Как же выглядел Кодекс — рукописная книга индейцев? Он представлял собой длинную, иногда даже очень (один из рисуночных миштекских кодексов достигает 13,55 м), полосу из бумаги, которая приготовлялась из коры одной из разновидностей фикуса. На листы бумаги накладывался специальный грунт, а затем наносились рисунки и письмена. Полученную длинную полосу складывали наподобие гармошки. Чтобы книга не мялась, её в сложенном виде покрывали «обложками» — двумя деревянными, иногда обтянутыми шкурой ягуара, дощечками, которые скреплялись ремешками-застежками.
Разворачивать многометровую рукопись целиком было страшно неудобно. «Листание» же страниц «по-европейски» попросту не имело никакого смысла, как, впрочем, и свёртывание рулонов, поскольку рукописи читались не «постранично», а «пораздельно». Содержание книги состояло из отдельных тематических разделов, которые в пространственном отношении охватывали лишь несколько страниц.

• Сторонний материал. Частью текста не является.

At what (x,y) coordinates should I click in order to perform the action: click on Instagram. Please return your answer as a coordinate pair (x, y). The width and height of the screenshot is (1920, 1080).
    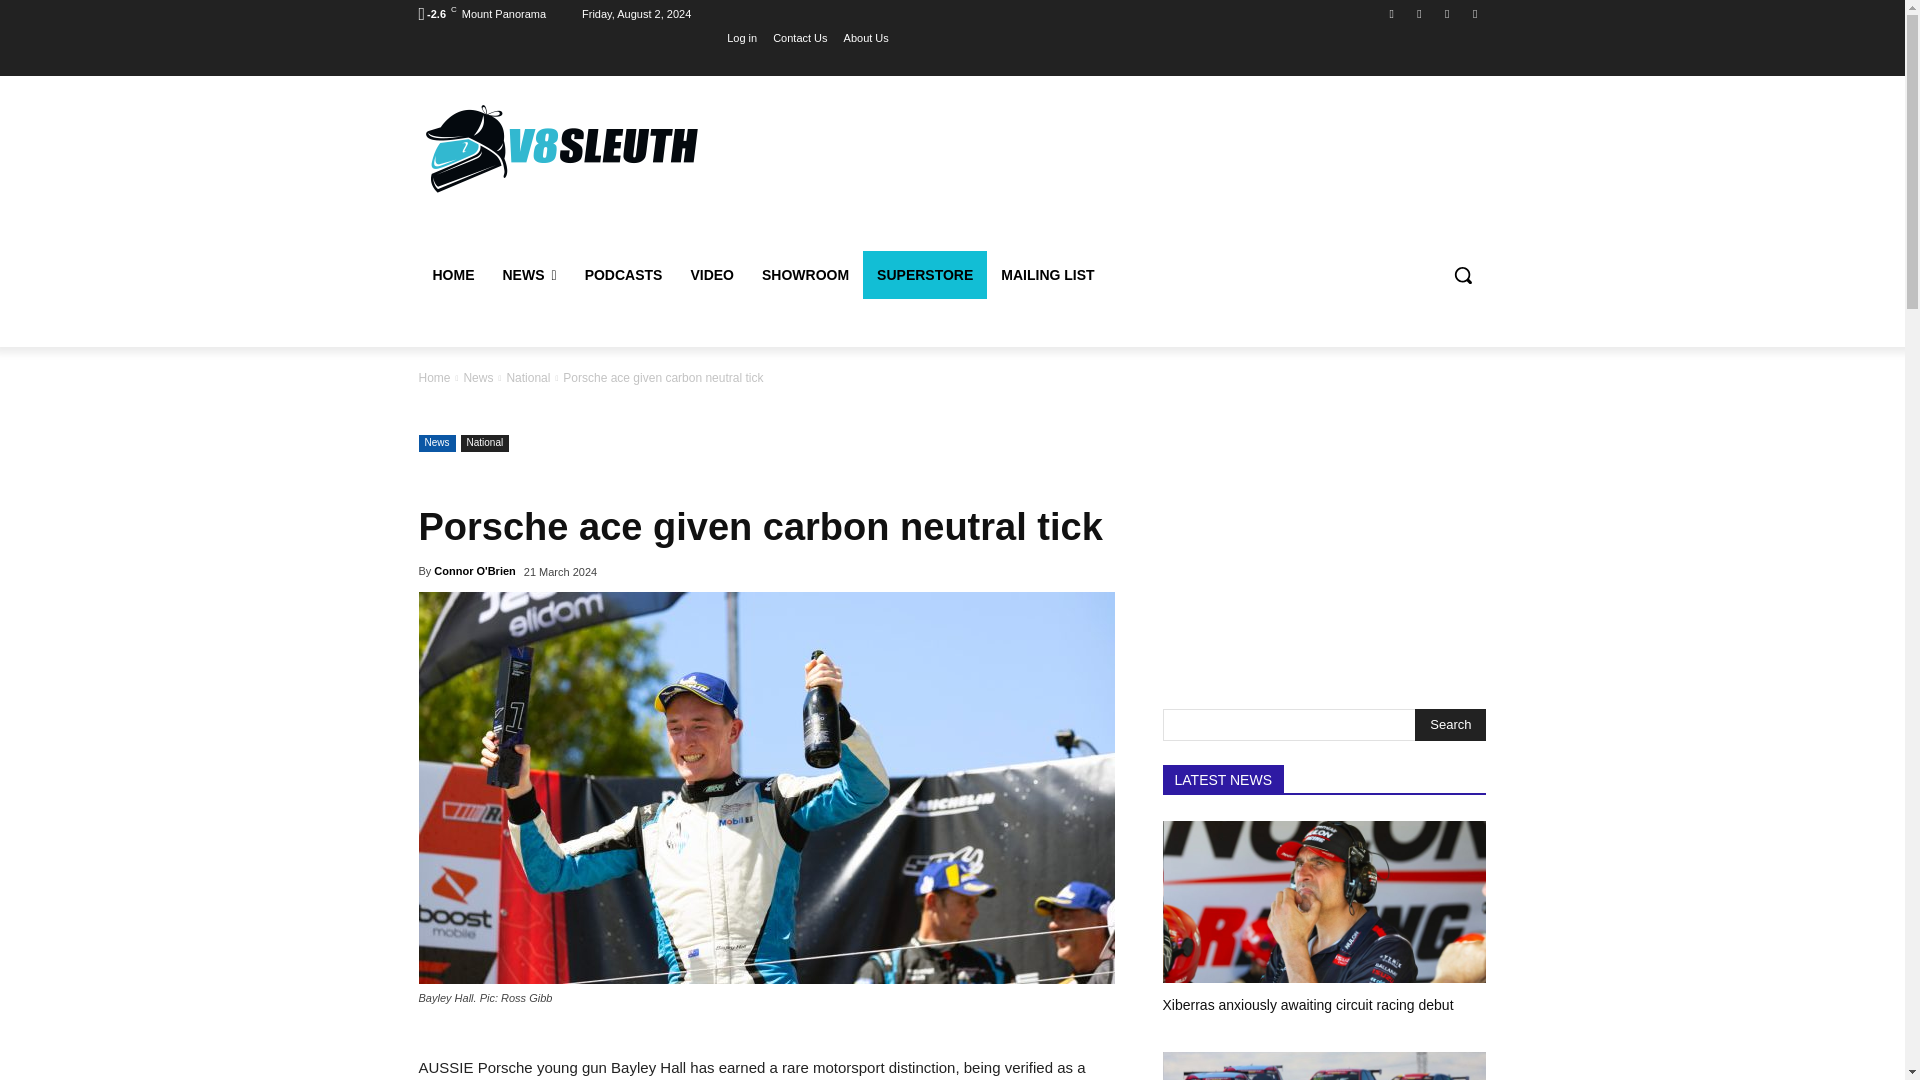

Кроме того, раскрыв книгу, видно, что каждая страничка горизонтально как бы поделена на части — «параграфы». Параграф легко узнать по расположенному в его начале вертикальному столбцу знаков дней и небольшому рисунку в сопровождении иероглифического текста.
В подобной организации рукописи была, безусловно, своя логика. Во-первых, «листание» в нашем понимании рукописи было крайне неудобно со всех точек зрения, но особенно во время нанесения текста и рисунка — поскольку писцу было необходимо следить за композиционным пространством, а краске нужно было дать время для высыхания (а накладывалась она весьма толстым слоем). Во-вторых, жрецу предпочтительно было раскладывать сразу весь раздел, чтобы видеть и читать его целиком. И потому совсем не случайно тематические разделы занимают в среднем по семь страниц, общей длиной примерно 70-80 см.
Все книги представляли собой подлинные произведения искусства. И если бы акты средневекового вандализма не приобрели столь широкого размаха, сохранилось бы гораздо большее число рукописей. Но костры не испепелили память и душу индейцев. Многое из того, что было записано в сожженных книгах, осталось в устной традиции.